District police chief Yoon Myung-soon said Kim had slashed the ambassador with a 25-centimetre paring knife.

The US State Department confirmed Lippert’s injuries were not life-threatening and said it “strongly condemned this act of violence”.

The White House said President Barack Obama had called the ambassador “to tell him that he and his wife Robyn are in his thoughts and prayers, and to wish him the very best for a speedy recovery”.

Lippert was part of Obama’s inner circle during the then senator’s rise to the White House.

He took on senior roles in national security and defence after the 2008 presidential campaign, before becoming ambassador to Seoul in October last year.

South Korean President Park Geun-hye condemned the “intolerable” assault, saying it was tantamount to an attack on the South Korea-US military alliance.

Park, who is currently on a tour of Gulf states, vowed a “thorough investigation”, while the foreign ministry said it would beef up security for foreign envoys.

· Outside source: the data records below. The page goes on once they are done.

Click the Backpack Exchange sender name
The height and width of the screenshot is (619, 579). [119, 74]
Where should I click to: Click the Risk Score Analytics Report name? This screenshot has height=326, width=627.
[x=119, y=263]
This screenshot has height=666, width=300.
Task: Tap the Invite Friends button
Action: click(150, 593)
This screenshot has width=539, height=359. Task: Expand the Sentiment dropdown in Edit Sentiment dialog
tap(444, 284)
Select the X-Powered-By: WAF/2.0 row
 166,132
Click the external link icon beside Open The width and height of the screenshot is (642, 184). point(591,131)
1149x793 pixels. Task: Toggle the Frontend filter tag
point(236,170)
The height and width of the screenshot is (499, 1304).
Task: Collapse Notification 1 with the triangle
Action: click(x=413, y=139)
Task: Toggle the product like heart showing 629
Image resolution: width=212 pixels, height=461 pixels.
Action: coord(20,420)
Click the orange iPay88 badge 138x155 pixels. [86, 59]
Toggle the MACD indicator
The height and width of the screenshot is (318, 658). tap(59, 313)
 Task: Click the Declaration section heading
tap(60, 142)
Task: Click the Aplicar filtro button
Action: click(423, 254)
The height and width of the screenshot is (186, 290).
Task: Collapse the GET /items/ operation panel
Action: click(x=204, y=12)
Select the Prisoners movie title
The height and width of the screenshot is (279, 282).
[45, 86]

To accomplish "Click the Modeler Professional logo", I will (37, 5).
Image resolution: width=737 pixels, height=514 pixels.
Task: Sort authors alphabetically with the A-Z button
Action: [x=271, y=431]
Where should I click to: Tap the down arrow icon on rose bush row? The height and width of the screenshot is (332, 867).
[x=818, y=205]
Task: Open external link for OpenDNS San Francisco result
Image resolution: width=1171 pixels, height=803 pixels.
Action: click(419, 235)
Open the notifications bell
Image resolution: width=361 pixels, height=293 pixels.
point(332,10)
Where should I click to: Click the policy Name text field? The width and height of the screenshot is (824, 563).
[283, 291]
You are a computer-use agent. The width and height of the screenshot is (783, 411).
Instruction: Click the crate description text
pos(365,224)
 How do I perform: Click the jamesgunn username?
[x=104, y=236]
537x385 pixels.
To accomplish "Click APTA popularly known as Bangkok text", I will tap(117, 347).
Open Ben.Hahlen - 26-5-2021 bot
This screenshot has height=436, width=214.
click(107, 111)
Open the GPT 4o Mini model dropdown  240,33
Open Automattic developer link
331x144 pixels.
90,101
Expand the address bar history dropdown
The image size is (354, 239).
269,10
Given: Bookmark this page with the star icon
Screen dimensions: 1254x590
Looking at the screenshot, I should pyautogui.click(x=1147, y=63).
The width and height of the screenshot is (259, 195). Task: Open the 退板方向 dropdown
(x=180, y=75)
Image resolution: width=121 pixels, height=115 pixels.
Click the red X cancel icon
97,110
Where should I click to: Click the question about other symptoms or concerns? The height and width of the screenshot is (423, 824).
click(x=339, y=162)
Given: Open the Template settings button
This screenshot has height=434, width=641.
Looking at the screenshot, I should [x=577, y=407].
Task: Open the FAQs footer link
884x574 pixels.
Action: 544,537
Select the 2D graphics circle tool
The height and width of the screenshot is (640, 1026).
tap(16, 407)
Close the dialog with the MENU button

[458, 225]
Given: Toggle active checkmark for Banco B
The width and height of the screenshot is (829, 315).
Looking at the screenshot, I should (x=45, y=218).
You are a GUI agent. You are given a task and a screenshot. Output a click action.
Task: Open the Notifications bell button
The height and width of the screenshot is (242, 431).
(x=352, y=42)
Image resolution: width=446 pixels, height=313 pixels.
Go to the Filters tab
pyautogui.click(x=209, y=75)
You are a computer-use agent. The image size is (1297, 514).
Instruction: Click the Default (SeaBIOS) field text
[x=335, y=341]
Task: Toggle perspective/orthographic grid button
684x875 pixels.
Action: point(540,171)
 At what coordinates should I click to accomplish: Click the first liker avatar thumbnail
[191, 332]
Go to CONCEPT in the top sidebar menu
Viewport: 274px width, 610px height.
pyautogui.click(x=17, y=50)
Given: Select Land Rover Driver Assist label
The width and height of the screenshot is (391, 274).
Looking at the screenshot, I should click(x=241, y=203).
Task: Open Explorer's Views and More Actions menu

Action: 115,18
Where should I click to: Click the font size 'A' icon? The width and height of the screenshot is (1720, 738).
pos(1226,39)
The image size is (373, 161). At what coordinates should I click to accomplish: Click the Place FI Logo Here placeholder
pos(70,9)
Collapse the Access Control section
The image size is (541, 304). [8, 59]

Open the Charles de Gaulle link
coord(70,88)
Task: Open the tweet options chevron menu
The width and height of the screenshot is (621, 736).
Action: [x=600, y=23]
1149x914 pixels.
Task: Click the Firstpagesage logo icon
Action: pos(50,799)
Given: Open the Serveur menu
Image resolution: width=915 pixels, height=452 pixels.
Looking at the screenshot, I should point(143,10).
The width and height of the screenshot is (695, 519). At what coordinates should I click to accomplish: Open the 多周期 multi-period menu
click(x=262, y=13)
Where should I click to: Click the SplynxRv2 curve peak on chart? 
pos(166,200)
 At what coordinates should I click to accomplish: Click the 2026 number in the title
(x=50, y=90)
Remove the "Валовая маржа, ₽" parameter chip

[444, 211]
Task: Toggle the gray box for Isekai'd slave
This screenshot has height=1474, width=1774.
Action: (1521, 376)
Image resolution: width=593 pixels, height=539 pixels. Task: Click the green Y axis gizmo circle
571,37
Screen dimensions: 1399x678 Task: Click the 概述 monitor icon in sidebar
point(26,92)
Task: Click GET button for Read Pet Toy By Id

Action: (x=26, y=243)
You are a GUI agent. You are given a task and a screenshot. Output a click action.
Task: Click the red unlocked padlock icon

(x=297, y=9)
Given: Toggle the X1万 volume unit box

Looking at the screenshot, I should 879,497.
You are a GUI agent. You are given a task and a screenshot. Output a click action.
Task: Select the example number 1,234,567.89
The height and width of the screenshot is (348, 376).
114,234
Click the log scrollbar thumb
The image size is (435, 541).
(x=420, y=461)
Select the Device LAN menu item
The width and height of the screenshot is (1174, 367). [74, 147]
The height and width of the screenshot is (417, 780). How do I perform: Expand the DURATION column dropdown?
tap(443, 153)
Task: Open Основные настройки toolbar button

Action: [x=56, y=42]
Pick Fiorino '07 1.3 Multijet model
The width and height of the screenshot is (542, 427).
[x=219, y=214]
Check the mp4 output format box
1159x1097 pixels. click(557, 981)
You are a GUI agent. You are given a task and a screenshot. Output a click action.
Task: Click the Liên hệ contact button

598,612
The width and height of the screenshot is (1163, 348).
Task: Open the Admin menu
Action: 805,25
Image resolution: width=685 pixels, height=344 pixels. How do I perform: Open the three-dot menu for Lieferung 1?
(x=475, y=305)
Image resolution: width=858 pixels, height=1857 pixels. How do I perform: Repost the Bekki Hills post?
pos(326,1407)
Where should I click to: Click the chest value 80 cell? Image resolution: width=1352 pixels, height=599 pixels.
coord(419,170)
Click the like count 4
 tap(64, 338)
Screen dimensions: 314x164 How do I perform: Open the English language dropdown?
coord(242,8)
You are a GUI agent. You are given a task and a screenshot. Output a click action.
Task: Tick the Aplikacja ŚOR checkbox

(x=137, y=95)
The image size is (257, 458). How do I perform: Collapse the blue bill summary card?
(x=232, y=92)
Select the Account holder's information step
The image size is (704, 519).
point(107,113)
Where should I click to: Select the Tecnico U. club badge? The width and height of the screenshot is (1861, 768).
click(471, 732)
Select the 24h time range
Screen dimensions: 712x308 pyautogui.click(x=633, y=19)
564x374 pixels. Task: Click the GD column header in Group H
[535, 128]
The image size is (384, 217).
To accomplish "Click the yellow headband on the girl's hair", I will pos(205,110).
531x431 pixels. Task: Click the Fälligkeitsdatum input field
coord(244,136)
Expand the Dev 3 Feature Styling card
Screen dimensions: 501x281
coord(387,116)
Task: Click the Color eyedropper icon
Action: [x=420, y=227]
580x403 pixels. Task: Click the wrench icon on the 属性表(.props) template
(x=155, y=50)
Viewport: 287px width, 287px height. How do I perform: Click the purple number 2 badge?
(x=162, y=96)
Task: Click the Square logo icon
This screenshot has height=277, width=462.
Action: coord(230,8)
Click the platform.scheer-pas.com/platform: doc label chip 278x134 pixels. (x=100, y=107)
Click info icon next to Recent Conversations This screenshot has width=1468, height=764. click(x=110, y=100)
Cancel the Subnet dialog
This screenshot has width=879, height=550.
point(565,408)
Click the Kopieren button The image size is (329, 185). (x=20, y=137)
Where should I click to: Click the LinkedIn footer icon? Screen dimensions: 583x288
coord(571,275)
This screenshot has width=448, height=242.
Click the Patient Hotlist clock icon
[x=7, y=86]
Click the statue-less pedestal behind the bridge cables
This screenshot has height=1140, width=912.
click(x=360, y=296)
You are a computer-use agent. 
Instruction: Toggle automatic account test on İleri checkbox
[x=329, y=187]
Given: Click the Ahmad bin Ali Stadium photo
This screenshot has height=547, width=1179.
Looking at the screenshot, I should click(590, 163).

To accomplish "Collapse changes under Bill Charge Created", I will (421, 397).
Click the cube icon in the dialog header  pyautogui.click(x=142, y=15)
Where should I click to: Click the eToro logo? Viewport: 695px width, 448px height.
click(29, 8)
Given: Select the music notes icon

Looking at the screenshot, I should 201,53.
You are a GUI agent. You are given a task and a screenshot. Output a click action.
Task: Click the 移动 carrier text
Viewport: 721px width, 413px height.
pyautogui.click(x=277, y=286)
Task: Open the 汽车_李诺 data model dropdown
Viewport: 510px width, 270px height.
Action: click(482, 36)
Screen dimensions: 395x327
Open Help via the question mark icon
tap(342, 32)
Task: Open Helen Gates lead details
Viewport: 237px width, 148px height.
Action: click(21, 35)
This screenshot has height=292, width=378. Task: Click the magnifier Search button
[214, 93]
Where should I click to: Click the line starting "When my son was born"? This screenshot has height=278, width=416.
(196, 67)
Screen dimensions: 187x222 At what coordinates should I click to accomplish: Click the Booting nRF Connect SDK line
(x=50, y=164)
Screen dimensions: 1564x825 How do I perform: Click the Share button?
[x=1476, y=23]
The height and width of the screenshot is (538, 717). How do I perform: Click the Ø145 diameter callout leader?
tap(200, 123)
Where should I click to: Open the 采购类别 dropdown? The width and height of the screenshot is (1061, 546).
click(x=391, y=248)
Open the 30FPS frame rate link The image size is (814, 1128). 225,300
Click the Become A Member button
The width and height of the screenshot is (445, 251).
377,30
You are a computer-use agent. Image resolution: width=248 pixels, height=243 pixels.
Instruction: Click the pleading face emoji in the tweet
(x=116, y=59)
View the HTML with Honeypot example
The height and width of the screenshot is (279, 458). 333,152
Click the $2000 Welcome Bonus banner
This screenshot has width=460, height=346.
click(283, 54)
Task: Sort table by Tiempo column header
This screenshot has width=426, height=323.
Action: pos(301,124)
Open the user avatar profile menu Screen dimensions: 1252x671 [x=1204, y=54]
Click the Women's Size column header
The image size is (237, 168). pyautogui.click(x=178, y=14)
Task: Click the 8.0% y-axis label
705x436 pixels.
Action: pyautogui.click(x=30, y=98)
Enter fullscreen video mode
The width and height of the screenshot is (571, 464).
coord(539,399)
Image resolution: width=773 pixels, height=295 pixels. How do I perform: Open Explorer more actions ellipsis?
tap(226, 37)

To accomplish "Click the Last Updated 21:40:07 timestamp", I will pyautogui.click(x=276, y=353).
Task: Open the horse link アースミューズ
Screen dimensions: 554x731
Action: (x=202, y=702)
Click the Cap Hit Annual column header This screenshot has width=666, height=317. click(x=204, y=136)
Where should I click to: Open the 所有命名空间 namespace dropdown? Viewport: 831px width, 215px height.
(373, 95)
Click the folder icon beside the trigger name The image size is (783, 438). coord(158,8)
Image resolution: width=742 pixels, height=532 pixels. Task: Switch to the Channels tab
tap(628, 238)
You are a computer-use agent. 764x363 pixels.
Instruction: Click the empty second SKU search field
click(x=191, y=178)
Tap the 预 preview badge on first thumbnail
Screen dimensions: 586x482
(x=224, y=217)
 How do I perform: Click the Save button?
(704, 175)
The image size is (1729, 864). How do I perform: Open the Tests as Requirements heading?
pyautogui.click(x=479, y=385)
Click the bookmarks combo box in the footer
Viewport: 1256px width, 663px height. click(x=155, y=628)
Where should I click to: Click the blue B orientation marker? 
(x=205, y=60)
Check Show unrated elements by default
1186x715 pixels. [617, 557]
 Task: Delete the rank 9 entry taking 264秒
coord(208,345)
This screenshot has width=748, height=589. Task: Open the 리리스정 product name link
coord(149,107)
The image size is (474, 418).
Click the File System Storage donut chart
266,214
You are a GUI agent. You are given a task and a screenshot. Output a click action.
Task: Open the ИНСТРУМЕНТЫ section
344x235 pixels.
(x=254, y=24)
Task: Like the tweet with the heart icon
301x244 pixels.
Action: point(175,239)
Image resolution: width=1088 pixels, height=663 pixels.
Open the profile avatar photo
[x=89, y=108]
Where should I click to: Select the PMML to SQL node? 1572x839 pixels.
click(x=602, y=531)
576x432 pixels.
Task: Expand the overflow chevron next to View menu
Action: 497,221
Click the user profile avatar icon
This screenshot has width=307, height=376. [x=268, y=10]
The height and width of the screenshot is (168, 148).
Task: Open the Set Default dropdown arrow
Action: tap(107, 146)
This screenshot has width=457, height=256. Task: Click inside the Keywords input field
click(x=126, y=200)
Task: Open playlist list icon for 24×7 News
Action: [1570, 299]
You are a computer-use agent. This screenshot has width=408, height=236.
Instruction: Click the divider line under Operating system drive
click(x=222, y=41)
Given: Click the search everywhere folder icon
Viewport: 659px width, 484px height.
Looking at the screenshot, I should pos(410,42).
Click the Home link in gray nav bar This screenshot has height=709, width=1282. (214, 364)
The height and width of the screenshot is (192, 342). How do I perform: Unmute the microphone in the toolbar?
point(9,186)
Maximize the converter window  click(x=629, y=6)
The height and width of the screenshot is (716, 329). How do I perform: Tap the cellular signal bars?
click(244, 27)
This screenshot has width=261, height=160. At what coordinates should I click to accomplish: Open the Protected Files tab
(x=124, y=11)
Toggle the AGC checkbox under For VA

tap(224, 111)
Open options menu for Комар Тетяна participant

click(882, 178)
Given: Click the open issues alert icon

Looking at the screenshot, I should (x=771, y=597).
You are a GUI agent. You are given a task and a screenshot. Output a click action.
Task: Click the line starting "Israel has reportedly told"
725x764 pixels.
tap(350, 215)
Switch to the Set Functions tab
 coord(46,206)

A spokesman for the Korea Council for Reconciliation and Co-operation, which hosted the breakfast function, apologised for the lack of security at the event.

“This man suddenly jumped out of the audience seat when the breakfast was about to start at the table,” the spokesman said.

“Other people tried to stop him but the situation unfolded too quickly,” he added.

Kim runs a small activist group that pushes for reunification with North Korea and regularly organises protests against Japanese territorial claims to a group of small islands controlled by South Korea.

According to intelligence sources cited by the Yonhap news agency, Kim visited North Korea six times between 2006 and 2007 and tried to erect a memorial in Seoul to the late North Korean leader Kim Jong-Il after his death in late 2011.

Writing on the group’s blog on Tuesday, Kim had complained that the joint US-South Korea drills were blocking dialogue between North and South Korea and preventing reunions for family members divided by the 1950-53 Korean War.